- [Source material]
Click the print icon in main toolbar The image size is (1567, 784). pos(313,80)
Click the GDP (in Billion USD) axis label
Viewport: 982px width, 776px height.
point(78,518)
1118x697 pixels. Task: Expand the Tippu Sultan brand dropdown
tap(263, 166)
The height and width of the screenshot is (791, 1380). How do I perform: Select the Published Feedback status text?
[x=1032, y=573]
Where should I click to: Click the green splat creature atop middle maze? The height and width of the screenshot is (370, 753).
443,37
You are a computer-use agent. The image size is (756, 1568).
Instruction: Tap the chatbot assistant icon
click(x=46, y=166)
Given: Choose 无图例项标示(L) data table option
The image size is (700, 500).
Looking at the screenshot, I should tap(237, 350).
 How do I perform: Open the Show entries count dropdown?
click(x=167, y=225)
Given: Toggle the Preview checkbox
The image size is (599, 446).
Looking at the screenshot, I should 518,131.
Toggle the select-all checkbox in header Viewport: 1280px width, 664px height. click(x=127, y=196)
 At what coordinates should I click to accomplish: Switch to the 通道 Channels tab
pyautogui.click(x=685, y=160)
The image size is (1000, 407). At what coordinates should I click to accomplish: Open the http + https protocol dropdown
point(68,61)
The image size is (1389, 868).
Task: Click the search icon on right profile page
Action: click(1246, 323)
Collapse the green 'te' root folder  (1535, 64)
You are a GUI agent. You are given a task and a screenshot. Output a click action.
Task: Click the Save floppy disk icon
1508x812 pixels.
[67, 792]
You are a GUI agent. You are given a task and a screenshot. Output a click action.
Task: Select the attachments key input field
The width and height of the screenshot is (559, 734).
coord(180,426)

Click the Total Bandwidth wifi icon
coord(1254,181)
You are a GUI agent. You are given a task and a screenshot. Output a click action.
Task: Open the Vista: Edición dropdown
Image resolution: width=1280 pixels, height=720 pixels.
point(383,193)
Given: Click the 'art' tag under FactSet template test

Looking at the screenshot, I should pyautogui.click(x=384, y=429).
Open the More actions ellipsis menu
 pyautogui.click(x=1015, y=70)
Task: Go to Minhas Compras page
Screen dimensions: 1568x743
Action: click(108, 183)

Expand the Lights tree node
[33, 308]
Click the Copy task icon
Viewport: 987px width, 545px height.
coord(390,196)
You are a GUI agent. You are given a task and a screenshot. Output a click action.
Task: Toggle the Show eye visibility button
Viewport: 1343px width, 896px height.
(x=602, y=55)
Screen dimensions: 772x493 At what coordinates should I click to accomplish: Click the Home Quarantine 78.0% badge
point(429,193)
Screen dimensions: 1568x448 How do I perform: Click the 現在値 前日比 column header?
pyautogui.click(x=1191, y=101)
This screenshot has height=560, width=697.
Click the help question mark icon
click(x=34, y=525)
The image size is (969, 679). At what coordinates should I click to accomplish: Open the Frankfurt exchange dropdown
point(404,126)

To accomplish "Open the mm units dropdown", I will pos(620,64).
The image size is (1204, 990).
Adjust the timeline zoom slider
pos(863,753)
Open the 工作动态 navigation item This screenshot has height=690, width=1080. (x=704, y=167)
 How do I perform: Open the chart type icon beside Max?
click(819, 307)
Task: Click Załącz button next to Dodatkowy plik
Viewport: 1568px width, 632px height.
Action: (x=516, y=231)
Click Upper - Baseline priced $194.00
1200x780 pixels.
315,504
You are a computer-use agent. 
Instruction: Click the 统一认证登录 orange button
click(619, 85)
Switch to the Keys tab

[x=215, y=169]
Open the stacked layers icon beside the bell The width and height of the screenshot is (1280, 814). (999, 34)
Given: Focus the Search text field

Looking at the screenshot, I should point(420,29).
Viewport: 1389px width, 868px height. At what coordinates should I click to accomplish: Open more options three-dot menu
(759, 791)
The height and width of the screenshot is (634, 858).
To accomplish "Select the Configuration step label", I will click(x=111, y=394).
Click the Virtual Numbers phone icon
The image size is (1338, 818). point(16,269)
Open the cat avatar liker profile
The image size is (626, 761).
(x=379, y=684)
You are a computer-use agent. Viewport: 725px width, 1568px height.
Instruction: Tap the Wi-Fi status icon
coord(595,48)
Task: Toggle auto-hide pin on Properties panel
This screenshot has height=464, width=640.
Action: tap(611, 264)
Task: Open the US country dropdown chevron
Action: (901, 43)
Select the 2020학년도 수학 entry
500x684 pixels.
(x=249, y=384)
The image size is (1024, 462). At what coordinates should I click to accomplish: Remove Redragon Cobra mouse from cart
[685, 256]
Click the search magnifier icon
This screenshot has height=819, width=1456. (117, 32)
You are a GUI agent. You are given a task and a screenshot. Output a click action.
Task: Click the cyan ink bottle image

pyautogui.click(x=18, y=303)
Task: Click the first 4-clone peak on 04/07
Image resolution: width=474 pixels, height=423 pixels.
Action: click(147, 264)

- [Task objective]
In your answer, repeat each line of the material word for word.

- [Answer to the problem]
Click the print icon in main toolbar The image size is (1567, 784). pos(313,80)
Click the GDP (in Billion USD) axis label
Viewport: 982px width, 776px height.
point(78,518)
1118x697 pixels. Task: Expand the Tippu Sultan brand dropdown
tap(263, 166)
The height and width of the screenshot is (791, 1380). How do I perform: Select the Published Feedback status text?
[x=1032, y=573]
Where should I click to: Click the green splat creature atop middle maze? The height and width of the screenshot is (370, 753).
443,37
You are a computer-use agent. The image size is (756, 1568).
Instruction: Tap the chatbot assistant icon
click(x=46, y=166)
Given: Choose 无图例项标示(L) data table option
The image size is (700, 500).
Looking at the screenshot, I should tap(237, 350).
 How do I perform: Open the Show entries count dropdown?
click(x=167, y=225)
Given: Toggle the Preview checkbox
The image size is (599, 446).
Looking at the screenshot, I should 518,131.
Toggle the select-all checkbox in header Viewport: 1280px width, 664px height. click(x=127, y=196)
 At what coordinates should I click to accomplish: Switch to the 通道 Channels tab
pyautogui.click(x=685, y=160)
The image size is (1000, 407). At what coordinates should I click to accomplish: Open the http + https protocol dropdown
point(68,61)
The image size is (1389, 868).
Task: Click the search icon on right profile page
Action: click(1246, 323)
Collapse the green 'te' root folder  (1535, 64)
You are a GUI agent. You are given a task and a screenshot. Output a click action.
Task: Click the Save floppy disk icon
1508x812 pixels.
[67, 792]
You are a GUI agent. You are given a task and a screenshot. Output a click action.
Task: Select the attachments key input field
The width and height of the screenshot is (559, 734).
coord(180,426)

Click the Total Bandwidth wifi icon
coord(1254,181)
You are a GUI agent. You are given a task and a screenshot. Output a click action.
Task: Open the Vista: Edición dropdown
Image resolution: width=1280 pixels, height=720 pixels.
point(383,193)
Given: Click the 'art' tag under FactSet template test

Looking at the screenshot, I should pyautogui.click(x=384, y=429).
Open the More actions ellipsis menu
 pyautogui.click(x=1015, y=70)
Task: Go to Minhas Compras page
Screen dimensions: 1568x743
Action: click(108, 183)

Expand the Lights tree node
[33, 308]
Click the Copy task icon
Viewport: 987px width, 545px height.
coord(390,196)
You are a GUI agent. You are given a task and a screenshot. Output a click action.
Task: Toggle the Show eye visibility button
Viewport: 1343px width, 896px height.
(x=602, y=55)
Screen dimensions: 772x493 At what coordinates should I click to accomplish: Click the Home Quarantine 78.0% badge
point(429,193)
Screen dimensions: 1568x448 How do I perform: Click the 現在値 前日比 column header?
pyautogui.click(x=1191, y=101)
This screenshot has height=560, width=697.
Click the help question mark icon
click(x=34, y=525)
The image size is (969, 679). At what coordinates should I click to accomplish: Open the Frankfurt exchange dropdown
point(404,126)

To accomplish "Open the mm units dropdown", I will pos(620,64).
The image size is (1204, 990).
Adjust the timeline zoom slider
pos(863,753)
Open the 工作动态 navigation item This screenshot has height=690, width=1080. (x=704, y=167)
 How do I perform: Open the chart type icon beside Max?
click(819, 307)
Task: Click Załącz button next to Dodatkowy plik
Viewport: 1568px width, 632px height.
Action: (x=516, y=231)
Click Upper - Baseline priced $194.00
1200x780 pixels.
315,504
You are a computer-use agent. 
Instruction: Click the 统一认证登录 orange button
click(619, 85)
Switch to the Keys tab

[x=215, y=169]
Open the stacked layers icon beside the bell The width and height of the screenshot is (1280, 814). (999, 34)
Given: Focus the Search text field

Looking at the screenshot, I should point(420,29).
Viewport: 1389px width, 868px height. At what coordinates should I click to accomplish: Open more options three-dot menu
(759, 791)
The height and width of the screenshot is (634, 858).
To accomplish "Select the Configuration step label", I will click(x=111, y=394).
Click the Virtual Numbers phone icon
The image size is (1338, 818). point(16,269)
Open the cat avatar liker profile
The image size is (626, 761).
(x=379, y=684)
You are a computer-use agent. Viewport: 725px width, 1568px height.
Instruction: Tap the Wi-Fi status icon
coord(595,48)
Task: Toggle auto-hide pin on Properties panel
This screenshot has height=464, width=640.
Action: tap(611, 264)
Task: Open the US country dropdown chevron
Action: (901, 43)
Select the 2020학년도 수학 entry
500x684 pixels.
(x=249, y=384)
The image size is (1024, 462). At what coordinates should I click to accomplish: Remove Redragon Cobra mouse from cart
[685, 256]
Click the search magnifier icon
This screenshot has height=819, width=1456. (117, 32)
You are a GUI agent. You are given a task and a screenshot. Output a click action.
Task: Click the cyan ink bottle image

pyautogui.click(x=18, y=303)
Task: Click the first 4-clone peak on 04/07
Image resolution: width=474 pixels, height=423 pixels.
Action: click(147, 264)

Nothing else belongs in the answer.